Your task ->
Go over the data and copy out each line with "projet" in it.

Recorded data
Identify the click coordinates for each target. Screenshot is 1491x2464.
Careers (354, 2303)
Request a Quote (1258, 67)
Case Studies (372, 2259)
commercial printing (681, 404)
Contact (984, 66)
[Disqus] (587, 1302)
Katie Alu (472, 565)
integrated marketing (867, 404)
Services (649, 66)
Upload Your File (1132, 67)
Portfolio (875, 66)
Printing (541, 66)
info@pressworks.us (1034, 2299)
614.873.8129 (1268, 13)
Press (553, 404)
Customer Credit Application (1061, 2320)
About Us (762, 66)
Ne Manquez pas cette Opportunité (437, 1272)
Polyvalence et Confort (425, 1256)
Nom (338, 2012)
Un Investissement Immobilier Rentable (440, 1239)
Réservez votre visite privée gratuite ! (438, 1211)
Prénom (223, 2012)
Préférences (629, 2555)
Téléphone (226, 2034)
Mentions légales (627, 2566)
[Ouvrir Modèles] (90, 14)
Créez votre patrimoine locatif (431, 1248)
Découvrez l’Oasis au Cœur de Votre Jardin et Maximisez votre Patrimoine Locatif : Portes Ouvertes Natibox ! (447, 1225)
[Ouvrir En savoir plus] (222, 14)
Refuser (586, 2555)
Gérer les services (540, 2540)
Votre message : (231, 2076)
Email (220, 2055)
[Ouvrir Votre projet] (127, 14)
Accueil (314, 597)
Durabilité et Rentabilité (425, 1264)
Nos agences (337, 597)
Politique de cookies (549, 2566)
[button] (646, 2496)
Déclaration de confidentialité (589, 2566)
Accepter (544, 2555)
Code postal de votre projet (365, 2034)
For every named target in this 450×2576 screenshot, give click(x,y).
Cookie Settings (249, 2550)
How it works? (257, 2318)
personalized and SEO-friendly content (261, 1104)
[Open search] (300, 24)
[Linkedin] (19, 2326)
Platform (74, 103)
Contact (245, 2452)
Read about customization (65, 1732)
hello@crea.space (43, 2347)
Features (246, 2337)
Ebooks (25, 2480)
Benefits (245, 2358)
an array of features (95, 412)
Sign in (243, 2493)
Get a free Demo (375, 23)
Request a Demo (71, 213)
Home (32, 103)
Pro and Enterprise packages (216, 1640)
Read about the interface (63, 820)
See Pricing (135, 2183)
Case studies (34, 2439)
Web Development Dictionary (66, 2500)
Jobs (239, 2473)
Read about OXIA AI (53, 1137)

Task solution ->
[Ouvrir Votre projet] (127, 14)
Code postal de votre projet (365, 2034)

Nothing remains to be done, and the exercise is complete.